Ramlakhan, S; Ramlogan, V; Dhanraj, V; Varachhia, S; Dowlath, I; Ramtahal, A; Gopie, D; Lai Hing, W; Calderón, F.
In. Faculty of Medical Sciences. Faculty Research Day, Book of Abstracts. St. Augustine, The University of the West Indies, November 9, 2017. .
Non-conventional in English | MedCarib | ID: biblio-1007496

Background:

Open water swimming is one of the fastest growing mass participation sports worldwide. Analysis of triathlon deaths and cardiac arrests have shown that 75% of these occur in the swimming leg. Less than half had autopsy evidence of cardiac disease, and swimming ability or medical conditions do not appear responsible. Mandatory pre-competition clinical screening has been traditionally promoted in open water swimming to identify athletes at risk of illness or death during competition. The variable nature of this screening however, may not be useful in identifying at risk individuals.

Objectives:

We aimed to determine whether the presence of pre-existing medical conditions or abnormalities discovered on clinical screening [blood pressure (BP), heart rate (HR), auscultation of heart and lungs and apical palpation] predicted either failure to complete the race or the need for medical contact.

Methods:

We collected screening and competition data from participants in the two largest regional Open Water competitions in 2017 ­ including international (CCCAN) and mixed ability (ASATT Maracas) athletes.
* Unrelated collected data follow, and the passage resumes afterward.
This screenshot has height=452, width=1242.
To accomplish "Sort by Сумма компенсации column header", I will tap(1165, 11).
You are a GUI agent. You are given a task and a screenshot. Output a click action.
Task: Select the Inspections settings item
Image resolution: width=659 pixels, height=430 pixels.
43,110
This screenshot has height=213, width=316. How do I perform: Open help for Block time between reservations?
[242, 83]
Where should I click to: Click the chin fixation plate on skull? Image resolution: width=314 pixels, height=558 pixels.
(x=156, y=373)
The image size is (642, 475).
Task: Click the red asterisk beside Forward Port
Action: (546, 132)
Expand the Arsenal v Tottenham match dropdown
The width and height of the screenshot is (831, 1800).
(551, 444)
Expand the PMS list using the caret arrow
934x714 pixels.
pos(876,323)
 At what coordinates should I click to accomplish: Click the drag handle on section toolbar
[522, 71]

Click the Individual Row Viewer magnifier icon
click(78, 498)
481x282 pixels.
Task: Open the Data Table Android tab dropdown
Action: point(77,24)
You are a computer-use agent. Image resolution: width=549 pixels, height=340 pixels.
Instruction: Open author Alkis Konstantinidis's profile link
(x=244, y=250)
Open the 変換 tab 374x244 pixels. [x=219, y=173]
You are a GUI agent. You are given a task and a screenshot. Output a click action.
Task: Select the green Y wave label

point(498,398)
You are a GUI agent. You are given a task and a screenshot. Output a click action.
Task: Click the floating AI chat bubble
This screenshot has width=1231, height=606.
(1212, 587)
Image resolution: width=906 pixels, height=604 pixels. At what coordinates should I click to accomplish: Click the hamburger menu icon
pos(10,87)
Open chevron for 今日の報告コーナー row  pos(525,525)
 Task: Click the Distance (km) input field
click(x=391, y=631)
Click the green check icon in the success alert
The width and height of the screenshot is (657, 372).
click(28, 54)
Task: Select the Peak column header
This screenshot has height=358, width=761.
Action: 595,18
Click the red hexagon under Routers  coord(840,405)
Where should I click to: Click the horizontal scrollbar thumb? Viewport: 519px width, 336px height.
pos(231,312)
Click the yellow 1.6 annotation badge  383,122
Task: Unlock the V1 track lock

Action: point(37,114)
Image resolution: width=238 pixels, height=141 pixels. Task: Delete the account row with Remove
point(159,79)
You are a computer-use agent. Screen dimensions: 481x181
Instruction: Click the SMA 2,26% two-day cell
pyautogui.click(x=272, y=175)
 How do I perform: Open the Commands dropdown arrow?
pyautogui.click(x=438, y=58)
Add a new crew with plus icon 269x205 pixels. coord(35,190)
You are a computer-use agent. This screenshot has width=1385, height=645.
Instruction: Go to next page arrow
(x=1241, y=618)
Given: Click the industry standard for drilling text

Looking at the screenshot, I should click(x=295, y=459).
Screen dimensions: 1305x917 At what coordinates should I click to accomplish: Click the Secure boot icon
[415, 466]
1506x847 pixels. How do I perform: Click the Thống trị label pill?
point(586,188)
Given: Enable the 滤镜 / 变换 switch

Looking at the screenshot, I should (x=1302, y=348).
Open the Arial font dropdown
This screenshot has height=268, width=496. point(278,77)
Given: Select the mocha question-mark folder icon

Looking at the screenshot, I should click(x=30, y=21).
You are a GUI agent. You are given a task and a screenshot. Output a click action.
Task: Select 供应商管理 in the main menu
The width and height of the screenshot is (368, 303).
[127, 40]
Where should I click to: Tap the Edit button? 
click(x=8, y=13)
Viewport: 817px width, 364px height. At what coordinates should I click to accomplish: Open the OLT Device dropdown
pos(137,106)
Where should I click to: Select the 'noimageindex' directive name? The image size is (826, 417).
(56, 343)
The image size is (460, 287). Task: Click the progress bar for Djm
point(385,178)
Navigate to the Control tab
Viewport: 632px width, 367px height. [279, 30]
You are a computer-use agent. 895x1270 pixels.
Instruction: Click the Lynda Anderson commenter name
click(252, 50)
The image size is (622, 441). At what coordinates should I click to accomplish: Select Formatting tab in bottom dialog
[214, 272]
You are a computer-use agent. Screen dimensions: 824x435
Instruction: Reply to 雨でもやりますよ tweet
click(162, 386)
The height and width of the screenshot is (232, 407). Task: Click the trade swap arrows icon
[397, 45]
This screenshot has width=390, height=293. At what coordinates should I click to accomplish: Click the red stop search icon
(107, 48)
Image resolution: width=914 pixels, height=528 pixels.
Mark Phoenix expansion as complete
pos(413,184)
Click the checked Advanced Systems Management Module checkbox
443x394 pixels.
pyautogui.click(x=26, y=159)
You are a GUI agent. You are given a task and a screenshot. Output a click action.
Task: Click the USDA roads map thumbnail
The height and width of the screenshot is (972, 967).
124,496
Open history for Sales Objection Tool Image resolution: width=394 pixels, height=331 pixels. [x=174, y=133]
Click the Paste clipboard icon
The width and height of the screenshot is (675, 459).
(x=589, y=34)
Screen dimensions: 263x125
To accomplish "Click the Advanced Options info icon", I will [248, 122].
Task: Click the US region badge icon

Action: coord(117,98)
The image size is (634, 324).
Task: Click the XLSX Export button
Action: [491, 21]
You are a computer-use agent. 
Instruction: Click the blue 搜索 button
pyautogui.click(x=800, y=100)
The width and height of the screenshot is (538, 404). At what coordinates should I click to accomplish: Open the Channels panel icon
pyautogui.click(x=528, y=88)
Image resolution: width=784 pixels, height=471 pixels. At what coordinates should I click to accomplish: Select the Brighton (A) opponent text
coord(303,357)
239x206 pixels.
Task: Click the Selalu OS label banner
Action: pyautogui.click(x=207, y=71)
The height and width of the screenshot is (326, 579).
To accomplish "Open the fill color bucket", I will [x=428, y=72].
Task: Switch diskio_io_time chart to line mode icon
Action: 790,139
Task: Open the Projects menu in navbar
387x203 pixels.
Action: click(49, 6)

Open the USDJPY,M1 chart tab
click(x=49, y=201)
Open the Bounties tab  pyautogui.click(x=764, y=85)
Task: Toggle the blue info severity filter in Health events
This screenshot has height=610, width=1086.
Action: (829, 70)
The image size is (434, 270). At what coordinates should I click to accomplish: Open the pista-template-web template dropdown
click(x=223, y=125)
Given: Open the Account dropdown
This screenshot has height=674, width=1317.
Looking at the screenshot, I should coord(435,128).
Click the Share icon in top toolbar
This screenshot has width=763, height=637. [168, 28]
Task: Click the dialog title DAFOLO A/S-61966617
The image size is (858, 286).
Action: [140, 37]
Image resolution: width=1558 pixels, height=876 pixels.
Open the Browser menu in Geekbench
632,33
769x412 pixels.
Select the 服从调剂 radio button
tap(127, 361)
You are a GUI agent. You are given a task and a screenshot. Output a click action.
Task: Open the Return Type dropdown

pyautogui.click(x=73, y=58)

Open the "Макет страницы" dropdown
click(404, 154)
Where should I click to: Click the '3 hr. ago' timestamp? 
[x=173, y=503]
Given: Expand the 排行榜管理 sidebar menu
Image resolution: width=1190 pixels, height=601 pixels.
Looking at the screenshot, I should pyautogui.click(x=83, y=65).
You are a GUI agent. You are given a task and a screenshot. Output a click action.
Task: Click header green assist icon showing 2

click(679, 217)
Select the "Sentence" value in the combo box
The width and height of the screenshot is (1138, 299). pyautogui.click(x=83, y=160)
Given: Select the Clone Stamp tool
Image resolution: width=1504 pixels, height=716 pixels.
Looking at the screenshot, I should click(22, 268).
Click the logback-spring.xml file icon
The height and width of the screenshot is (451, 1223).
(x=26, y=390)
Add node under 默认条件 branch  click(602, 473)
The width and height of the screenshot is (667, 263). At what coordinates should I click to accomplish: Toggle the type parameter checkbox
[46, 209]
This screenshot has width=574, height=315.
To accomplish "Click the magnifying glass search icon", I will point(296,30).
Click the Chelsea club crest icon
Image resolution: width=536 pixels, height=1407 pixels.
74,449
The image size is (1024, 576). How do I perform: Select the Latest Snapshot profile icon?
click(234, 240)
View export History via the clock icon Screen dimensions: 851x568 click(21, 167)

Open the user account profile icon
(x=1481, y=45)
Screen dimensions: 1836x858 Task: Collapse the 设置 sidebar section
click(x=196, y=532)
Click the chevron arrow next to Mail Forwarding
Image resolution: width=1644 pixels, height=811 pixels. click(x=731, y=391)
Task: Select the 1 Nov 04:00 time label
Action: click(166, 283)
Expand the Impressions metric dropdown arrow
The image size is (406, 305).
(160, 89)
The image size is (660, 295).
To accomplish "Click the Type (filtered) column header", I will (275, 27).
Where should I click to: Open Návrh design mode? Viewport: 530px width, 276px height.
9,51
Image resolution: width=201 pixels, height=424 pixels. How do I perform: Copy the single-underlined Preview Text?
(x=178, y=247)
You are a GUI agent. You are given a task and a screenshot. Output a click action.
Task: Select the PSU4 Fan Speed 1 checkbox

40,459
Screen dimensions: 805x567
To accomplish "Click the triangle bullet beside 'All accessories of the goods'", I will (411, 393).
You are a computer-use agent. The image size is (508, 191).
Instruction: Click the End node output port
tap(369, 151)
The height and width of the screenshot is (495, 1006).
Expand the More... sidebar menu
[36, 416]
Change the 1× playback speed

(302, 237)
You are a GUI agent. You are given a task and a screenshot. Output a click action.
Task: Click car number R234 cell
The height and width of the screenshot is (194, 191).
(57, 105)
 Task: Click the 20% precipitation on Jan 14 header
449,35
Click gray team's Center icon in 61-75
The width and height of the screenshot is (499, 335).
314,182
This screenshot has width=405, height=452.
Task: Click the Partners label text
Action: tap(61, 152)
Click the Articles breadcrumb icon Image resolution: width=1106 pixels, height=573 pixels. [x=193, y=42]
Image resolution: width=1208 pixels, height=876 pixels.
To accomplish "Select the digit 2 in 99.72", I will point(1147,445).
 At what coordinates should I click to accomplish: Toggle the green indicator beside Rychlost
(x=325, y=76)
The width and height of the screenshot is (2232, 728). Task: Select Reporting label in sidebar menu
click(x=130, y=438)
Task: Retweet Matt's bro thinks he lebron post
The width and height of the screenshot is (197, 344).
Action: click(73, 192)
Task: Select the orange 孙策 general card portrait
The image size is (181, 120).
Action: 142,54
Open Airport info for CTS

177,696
Anonymised data on event medical contacts, failure to finish and screening were analysed, with descriptive results and risk ratios calculated using MedCalc statistical software. Age adjusted values for BP and HR outside the 90th centile was considered abnormal.

Results:

Overall, 410 athletes participated for which data was available for 400 (mean age 17.9 years, range 7-79; 58% male). There were 30 medical contacts, of which 22 were unable to complete the race. There was no significant sex difference in those unable to complete. The majority of contacts was for the 10k race (60%) with the 5k (23%) the next most common. The most common reason for non-completion was exhaustion. Three scratched due to illness on competition day. 21 athletes were asthmatic, and 2 had cardiac murmurs, however all completed their respective races and none required any medical contact. Asthma (RR 0.3, p=0.39), abnormal physiological measurements (RR 1.32, p=0.84) and other medical conditions (RR 0.94, p=0.96) did not appear predictive. Current illness was the only significant predictor of failure to complete or medical contact. (RR 6.67; 95% CI 2.36 -18.84), however a larger sample may be necessary to show significance.

Conclusions:

There is much variability in pre-competition screening for Open Water swimming, as with other sports. Intuitively, only current illness predicts failure to complete/medical contact, although it is unclear whether this can be used as a surrogate for athletes at risk of more serious sequelae. Pre-existing medical conditions such as asthma do not appear to be contributory to non-completion, nor does moderately abnormal physiological measurements. Given that cardiac arrythmias or structural abnormalities are implicated in some deaths during open water swimming, adding resting electrocardiography and possible echocardiography to pre-participation medical examination may be reasonable, however the effectiveness of this strategy is disputed. There appears to be little benefit in clinical screening immediately prior to competition, with a more thorough, structured pre-training examination likely to be superior.